(DATA PROVIDED)

****************

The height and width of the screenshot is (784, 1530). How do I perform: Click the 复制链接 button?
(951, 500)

****************

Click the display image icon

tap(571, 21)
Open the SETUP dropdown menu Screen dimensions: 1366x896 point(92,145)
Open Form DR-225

****************

Swap "Open" for "Launch" in the items between the lines holding "Open the SETUP" and "Open Form DR-225", inclusive. Leave everything else unchanged, and return only those lines.

(SOLVED EXERCISE)
Launch the SETUP dropdown menu Screen dimensions: 1366x896 point(92,145)
Launch Form DR-225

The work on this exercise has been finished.